◆ Directions
Below are some records; retype all of them exactly.

◆ Material provided
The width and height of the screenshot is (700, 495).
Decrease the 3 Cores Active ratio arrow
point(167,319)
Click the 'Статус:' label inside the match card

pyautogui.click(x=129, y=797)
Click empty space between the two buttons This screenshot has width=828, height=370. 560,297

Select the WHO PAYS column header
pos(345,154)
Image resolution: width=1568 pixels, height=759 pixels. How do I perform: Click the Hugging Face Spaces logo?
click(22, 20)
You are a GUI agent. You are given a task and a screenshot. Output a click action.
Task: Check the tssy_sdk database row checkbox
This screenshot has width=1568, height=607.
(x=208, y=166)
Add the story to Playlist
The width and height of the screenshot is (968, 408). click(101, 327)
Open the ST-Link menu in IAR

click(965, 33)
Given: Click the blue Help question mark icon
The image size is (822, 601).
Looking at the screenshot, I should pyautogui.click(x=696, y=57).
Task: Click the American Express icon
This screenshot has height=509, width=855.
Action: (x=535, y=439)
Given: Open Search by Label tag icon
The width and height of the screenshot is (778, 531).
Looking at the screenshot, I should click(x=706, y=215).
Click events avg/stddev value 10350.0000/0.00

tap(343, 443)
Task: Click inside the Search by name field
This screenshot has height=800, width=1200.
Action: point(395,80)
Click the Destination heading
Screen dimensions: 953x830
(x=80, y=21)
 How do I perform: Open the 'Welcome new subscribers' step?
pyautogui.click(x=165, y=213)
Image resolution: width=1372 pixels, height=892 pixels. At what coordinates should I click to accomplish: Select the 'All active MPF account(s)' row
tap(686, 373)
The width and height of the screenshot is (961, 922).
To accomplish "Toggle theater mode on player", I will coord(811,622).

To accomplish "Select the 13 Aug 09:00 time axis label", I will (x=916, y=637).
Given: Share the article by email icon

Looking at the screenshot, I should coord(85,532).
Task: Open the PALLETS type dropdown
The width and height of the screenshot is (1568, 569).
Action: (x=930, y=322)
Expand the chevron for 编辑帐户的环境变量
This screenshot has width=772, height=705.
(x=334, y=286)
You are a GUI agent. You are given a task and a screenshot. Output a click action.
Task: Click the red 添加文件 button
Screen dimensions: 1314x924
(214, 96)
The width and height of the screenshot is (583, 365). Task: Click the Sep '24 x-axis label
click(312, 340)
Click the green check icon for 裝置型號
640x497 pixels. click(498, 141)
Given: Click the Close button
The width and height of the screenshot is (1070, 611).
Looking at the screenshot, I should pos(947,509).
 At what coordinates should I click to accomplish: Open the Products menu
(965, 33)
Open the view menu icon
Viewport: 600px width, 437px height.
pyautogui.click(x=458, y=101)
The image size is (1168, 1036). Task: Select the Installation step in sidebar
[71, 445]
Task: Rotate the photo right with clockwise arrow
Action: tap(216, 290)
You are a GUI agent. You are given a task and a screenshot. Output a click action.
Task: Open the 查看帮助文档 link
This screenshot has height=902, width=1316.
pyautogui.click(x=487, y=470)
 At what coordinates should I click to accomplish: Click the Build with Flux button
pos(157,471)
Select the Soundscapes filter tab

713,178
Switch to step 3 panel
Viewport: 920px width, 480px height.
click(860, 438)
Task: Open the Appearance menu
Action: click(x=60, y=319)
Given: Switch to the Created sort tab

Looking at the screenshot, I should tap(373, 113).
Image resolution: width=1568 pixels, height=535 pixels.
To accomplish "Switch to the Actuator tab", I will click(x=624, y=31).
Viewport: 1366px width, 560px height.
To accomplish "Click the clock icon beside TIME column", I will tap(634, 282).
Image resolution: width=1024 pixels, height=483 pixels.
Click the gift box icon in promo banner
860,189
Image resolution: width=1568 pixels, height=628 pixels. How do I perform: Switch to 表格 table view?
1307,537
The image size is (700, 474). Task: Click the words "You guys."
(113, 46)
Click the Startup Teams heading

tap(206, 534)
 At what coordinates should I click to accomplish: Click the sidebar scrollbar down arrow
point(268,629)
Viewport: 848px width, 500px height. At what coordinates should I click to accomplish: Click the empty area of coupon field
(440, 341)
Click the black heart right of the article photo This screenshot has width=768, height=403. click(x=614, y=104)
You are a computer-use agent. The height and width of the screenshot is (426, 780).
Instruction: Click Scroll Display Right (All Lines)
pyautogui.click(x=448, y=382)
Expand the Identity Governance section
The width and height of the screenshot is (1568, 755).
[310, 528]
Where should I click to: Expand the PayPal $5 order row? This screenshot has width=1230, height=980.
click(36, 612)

◆ Exercise output
The width and height of the screenshot is (700, 495).
Decrease the 3 Cores Active ratio arrow
point(167,319)
Click the 'Статус:' label inside the match card

pyautogui.click(x=129, y=797)
Click empty space between the two buttons This screenshot has width=828, height=370. 560,297

Select the WHO PAYS column header
pos(345,154)
Image resolution: width=1568 pixels, height=759 pixels. How do I perform: Click the Hugging Face Spaces logo?
click(22, 20)
You are a GUI agent. You are given a task and a screenshot. Output a click action.
Task: Check the tssy_sdk database row checkbox
This screenshot has width=1568, height=607.
(x=208, y=166)
Add the story to Playlist
The width and height of the screenshot is (968, 408). click(101, 327)
Open the ST-Link menu in IAR

click(965, 33)
Given: Click the blue Help question mark icon
The image size is (822, 601).
Looking at the screenshot, I should pyautogui.click(x=696, y=57).
Task: Click the American Express icon
This screenshot has height=509, width=855.
Action: (x=535, y=439)
Given: Open Search by Label tag icon
The width and height of the screenshot is (778, 531).
Looking at the screenshot, I should click(x=706, y=215).
Click events avg/stddev value 10350.0000/0.00

tap(343, 443)
Task: Click inside the Search by name field
This screenshot has height=800, width=1200.
Action: point(395,80)
Click the Destination heading
Screen dimensions: 953x830
(x=80, y=21)
 How do I perform: Open the 'Welcome new subscribers' step?
pyautogui.click(x=165, y=213)
Image resolution: width=1372 pixels, height=892 pixels. At what coordinates should I click to accomplish: Select the 'All active MPF account(s)' row
tap(686, 373)
The width and height of the screenshot is (961, 922).
To accomplish "Toggle theater mode on player", I will coord(811,622).

To accomplish "Select the 13 Aug 09:00 time axis label", I will (x=916, y=637).
Given: Share the article by email icon

Looking at the screenshot, I should coord(85,532).
Task: Open the PALLETS type dropdown
The width and height of the screenshot is (1568, 569).
Action: (x=930, y=322)
Expand the chevron for 编辑帐户的环境变量
This screenshot has width=772, height=705.
(x=334, y=286)
You are a GUI agent. You are given a task and a screenshot. Output a click action.
Task: Click the red 添加文件 button
Screen dimensions: 1314x924
(214, 96)
The width and height of the screenshot is (583, 365). Task: Click the Sep '24 x-axis label
click(312, 340)
Click the green check icon for 裝置型號
640x497 pixels. click(498, 141)
Given: Click the Close button
The width and height of the screenshot is (1070, 611).
Looking at the screenshot, I should pos(947,509).
 At what coordinates should I click to accomplish: Open the Products menu
(965, 33)
Open the view menu icon
Viewport: 600px width, 437px height.
pyautogui.click(x=458, y=101)
The image size is (1168, 1036). Task: Select the Installation step in sidebar
[71, 445]
Task: Rotate the photo right with clockwise arrow
Action: tap(216, 290)
You are a GUI agent. You are given a task and a screenshot. Output a click action.
Task: Open the 查看帮助文档 link
This screenshot has height=902, width=1316.
pyautogui.click(x=487, y=470)
 At what coordinates should I click to accomplish: Click the Build with Flux button
pos(157,471)
Select the Soundscapes filter tab

713,178
Switch to step 3 panel
Viewport: 920px width, 480px height.
click(860, 438)
Task: Open the Appearance menu
Action: click(x=60, y=319)
Given: Switch to the Created sort tab

Looking at the screenshot, I should tap(373, 113).
Image resolution: width=1568 pixels, height=535 pixels.
To accomplish "Switch to the Actuator tab", I will click(x=624, y=31).
Viewport: 1366px width, 560px height.
To accomplish "Click the clock icon beside TIME column", I will tap(634, 282).
Image resolution: width=1024 pixels, height=483 pixels.
Click the gift box icon in promo banner
860,189
Image resolution: width=1568 pixels, height=628 pixels. How do I perform: Switch to 表格 table view?
1307,537
The image size is (700, 474). Task: Click the words "You guys."
(113, 46)
Click the Startup Teams heading

tap(206, 534)
 At what coordinates should I click to accomplish: Click the sidebar scrollbar down arrow
point(268,629)
Viewport: 848px width, 500px height. At what coordinates should I click to accomplish: Click the empty area of coupon field
(440, 341)
Click the black heart right of the article photo This screenshot has width=768, height=403. click(x=614, y=104)
You are a computer-use agent. The height and width of the screenshot is (426, 780).
Instruction: Click Scroll Display Right (All Lines)
pyautogui.click(x=448, y=382)
Expand the Identity Governance section
The width and height of the screenshot is (1568, 755).
[310, 528]
Where should I click to: Expand the PayPal $5 order row? This screenshot has width=1230, height=980.
click(36, 612)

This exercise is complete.